For Kubernetes environments, the service discovery is well-integrated and Prometheus polls the metrics endpoints and gathers the metrics into the Prometheus Server for monitoring and alerting. A benefit of the pull approach is that it does not require you to install an agent to collect the metrics, although you still need to deploy “exporters” to expose the metrics from the system(s) you are collecting metrics from.
Push vs. Pull Based Metric Collection and Monitoring
In the pull-based method, the monitoring agent polls the targets being monitored periodically and alerts based on that data. In the push method, telemetry and metrics are pushed to the monitoring agent (or more frequently a time series database), and monitoring is done either through the agent or other processes querying the database.
When instrumenting your own application code, you need to choose between the push and pull collection methods. Either you send metrics out to another service via a client library, or you make them available to others through some network addressable target (like an HTTP API, for example).
Prometheus has become the standard language for Kubernetes pull-based metrics. By formalizing the pull method, Prometheus provides a standard language for all kinds of services and applications to expose targets using a standard format to pull metrics data from.
The primary disadvantage of pull-based methods is that they don’t work well for event-driven time series (like individual requests to an API, or events in your infrastructure). Another disadvantage is that all metric endpoints have to be reachable from the server, implying a more elaborate secure network configuration. This can also become an issue for large-scale deployments that require clustering for high availability.
For Kubernetes only, monitoring pull-based metrics collection might be just fine, but for distributed environments, especially in IoT architectures, push-based monitoring is preferable. In most environments, there is usually the need to monitor and alert on both metrics (regular time intervals) and events (irregular time intervals), so it’s preferable to support both push and pull. This is currently a limitation of Prometheus, but this is where InfluxData’s Telegraf and Kapacitor can enhance the Prometheus environment.
Augmenting Prometheus to Support Monitoring Using Push and Pull
Kapacitor can read all the metrics generated following the Prometheus standard. This means that any service discovery target that works with Prometheus will work with Kapacitor. In addition, with InfluxDB’s native support for the Prometheus remote read and write protocol, you can use Prometheus to collect data and InfluxDB as your long-term, highly available, scalable data store.

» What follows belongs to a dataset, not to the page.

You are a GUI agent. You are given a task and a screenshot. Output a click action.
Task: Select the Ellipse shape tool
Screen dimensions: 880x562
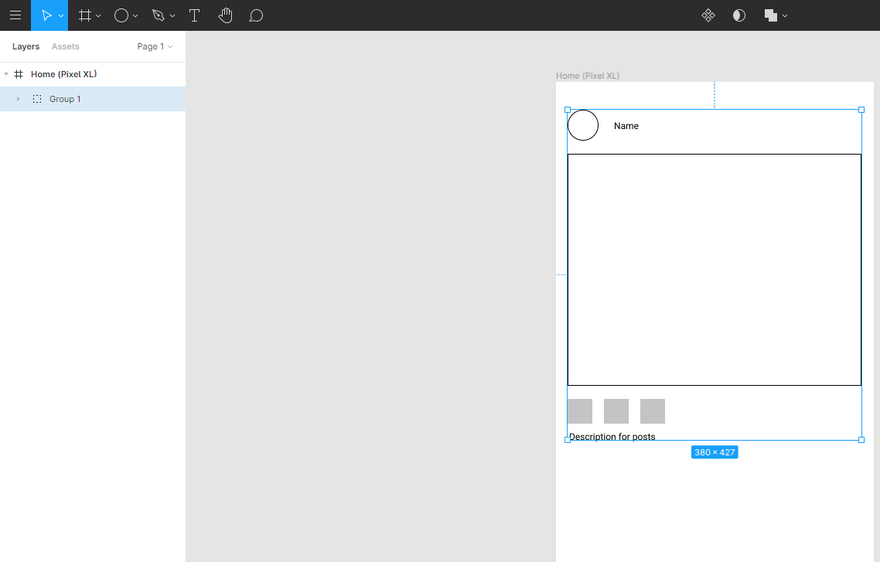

Using Kapacitor to monitor Prometheus scrape targets allows for further streaming analytics, advanced anomaly detection, or the ability to add custom logic that gets triggered on the streaming data before storing it in the underlying data store.
The Telegraf operator project provides additional options for supplementing or replacing Prometheus monitoring solutions with the InfluxDB platform.
Prometheus Server Architecture
One of the core values and primary design objectives of Prometheus is simplicity. To achieve this, Prometheus focuses on a single-node architecture and enhances the server to achieve increased performance in this single-node infrastructure. Prometheus doesn’t have clustering in their roadmap, probably because of the additional complexity this would create, and this is against their design objective of simplicity.
PromQL
Prometheus Query Language (PromQL) is a functional query language that enables users to select and aggregate time series data in real time. The result of an expression can either be shown as a graph, viewed as tabular data in Prometheus’s expression browser, or consumed by external systems via HTTP API, for example, as an alert or notification.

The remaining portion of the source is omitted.